I’ve been thinking a lot about forgiveness lately. It’s been a theme in my life for the past two years, and I figured that it was time for me to share my opinions on it on the 31:25 blog.
So, the dictionary defines forgiveness as “to stop feeling angry or resentful toward (someone) for an offense, flaw, or mistake”. It’s something that we learn about at a very young age, ex. ‘Don’t hit your brother! Say that you’re sorry and ask for his forgiveness’ (not that that EVER happened in my childhood…)! But here’s the thing: forgiveness becomes much more abstract as we get older.
This discrepancy truly came into my life when someone truly did me wrong. I spent the better part of 2017 boiling in anger, frustration, and resentment.

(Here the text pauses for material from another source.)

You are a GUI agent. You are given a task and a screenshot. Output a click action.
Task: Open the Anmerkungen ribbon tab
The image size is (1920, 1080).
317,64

I didn’t understand why they thought that they could do the things that they did, why they thought it was ok to hurt me and my emotions.
And then I realized a few things: I’d probably never find out, and it didn’t matter. The reasoning behind the choices of others isn’t something that we can control. The only thing that we can control is our reaction to the things that happen to us, so I had to forgive. And I did. I no longer hold these things against the person; it doesn’t hurt that much anymore.
Here’s where I point out my disgust for the phrase “forgive and forget”: it implies that, when you forgive someone, your relationship with them goes right back to where it had been. This is not only a horrible idea, it promotes unhealthy relationships. Allow me to explain…
To protect yourself after a physical injury, you try to avoid doing the thing that gave you said injury, such as touching a hot stovetop as a child. You don’t stop cooking with the stove, but you don’t touch the stovetop itself anymore. The same thing, in my opinion, goes for relationships. You generally keep the relationship, if what the person did hasn’t destroyed it, but that doesn’t mean that you should be a doormat if the pattern is repetitive.
That being said, we all make mistakes. Normal fighting and issues are, well, normal, and happen in relationships of all categories. However, the danger comes into play when the behaviors continue or are in a pattern. These sorts of operations are dangerous to you, and you need to keep yourself safe if you find yourself forgiving a person but continuing to allow them to treat you without the respect that you deserve.
Forgiving someone, and I cannot stress this enough, is NOT the same thing as letting them hurt you again. You can, and should, forgive someone without putting yourself in a position where they can continue to step on you and hurt you if their behavior is recurrent. Getting out of this situation and protecting yourself is called self-care, love. And everyone deserves to be treated with respect and care.